Tuesday, May 20, 2014

To the Border Patrol every plane is a smuggler


And more than a few pilots living and flying near the border are getting pissed off at the Gestapo tactics that the Border Patrol has adopted.
“We’re opposed to drugs and drug runners and illegal uses of aircraft, but we do feel very strongly that when you do a police action like your plane comes to a stop on a runway and its surrounded by eight SUVs, police get out, guns drawn, body armor, dogs, that you need to have a reasonable suspicion that illegal activity has occurred or is about to occur,” said Ken Mead, general counsel for the Aircraft Owners and Pilots Association.

It can also be a financial hardship. Professional pilot Dean Holiday lost about $1,600 a month in income when he stopped flying one of his best clients after more than a half-dozen officers, guns pulled, stopped them in Marana, Ariz. He didn’t want to repeat the experience, thinking his client was likely involved in shady dealings even though nothing was found on the plane.

Arturo Caballero has been stopped by agents twice after flying with his wife, son and pet chihuahua. On one family trip home to Bay City, Texas, Caballero was separated from his wife and son, who at the time was a student at the U.S. Naval Academy in Annapolis, Md., for questioning while agents searched the plane.
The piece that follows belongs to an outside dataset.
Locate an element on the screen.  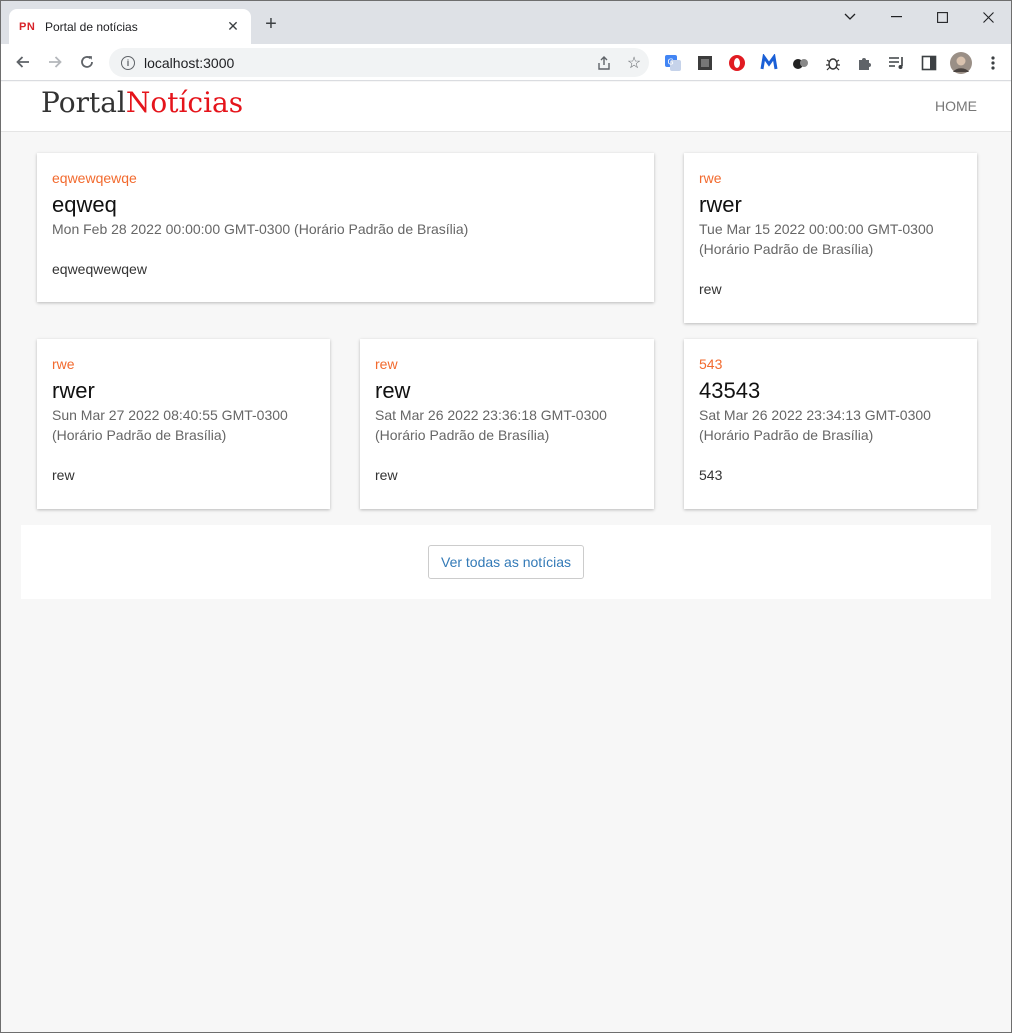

“Seems to me they’re just throwing a big, huge net into the sky in hopes of catching something,” Caballero said. “What? They don’t know. But something will come up.”
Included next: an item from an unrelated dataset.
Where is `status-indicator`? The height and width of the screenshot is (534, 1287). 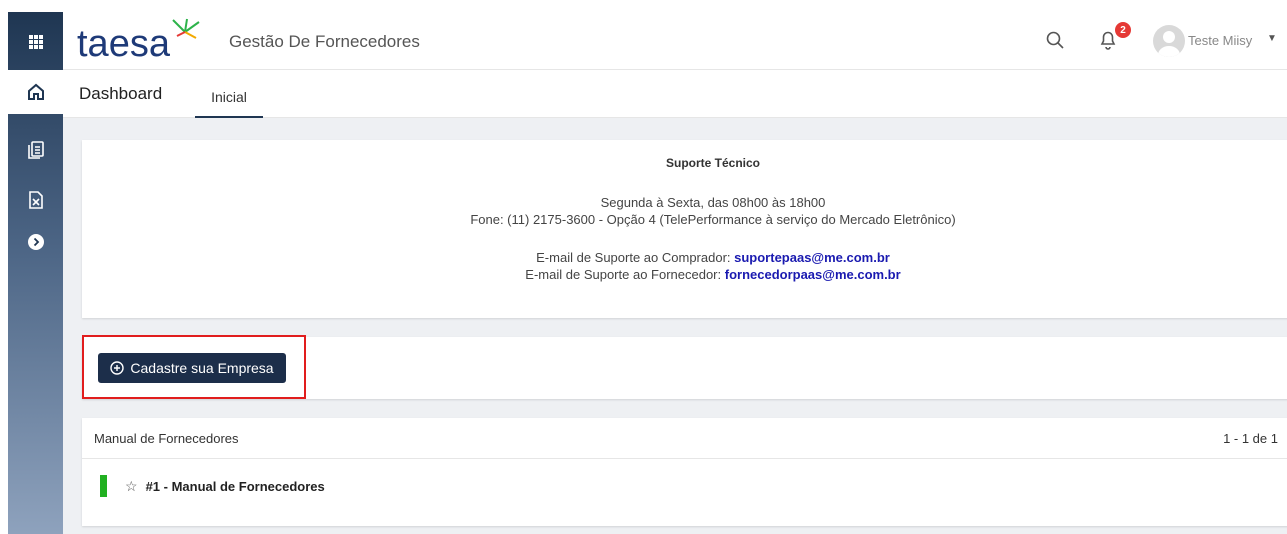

The pilots’ association, which represents more than 350,000 pilots and plane owners, says it has collected more than 50 cases in which members _ despite never crossing a U.S. border _ were searched by U.S. Customs and Border Protection agents or local law enforcement “without probable cause or reasonable suspicion of illegal activity.”
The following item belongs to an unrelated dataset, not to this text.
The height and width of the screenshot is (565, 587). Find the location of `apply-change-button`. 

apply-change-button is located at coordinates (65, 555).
The association met last month with Border Patrol officials in Washington to discuss pilots’ concerns. U.S. Customs and Border Protection Commissioner R. Gil Kerlikowske assured them the agency would conduct a comprehensive review of the searches, the association said.

None of the flights in which planes were searched crossed any borders, Mead said. He said that much like drivers on the nation’s highways, pilots should not have to worry about having gun-toting agents tapping on their plane windows asking to search their plane.

The complaints that border agents are conducting egregious and intimidating searches of U.S. citizen pilots and plane owners come at a time when the U.S. Customs and Border Protection agency is under increased scrutiny. McClatchy and other news organizations have chronicled the deaths of at least 21 people, a trend that has led to criticism that the Border Patrol has expanded too quickly to ensure proper training of new agents.
Too much Authorita! And too little training are a bad mix.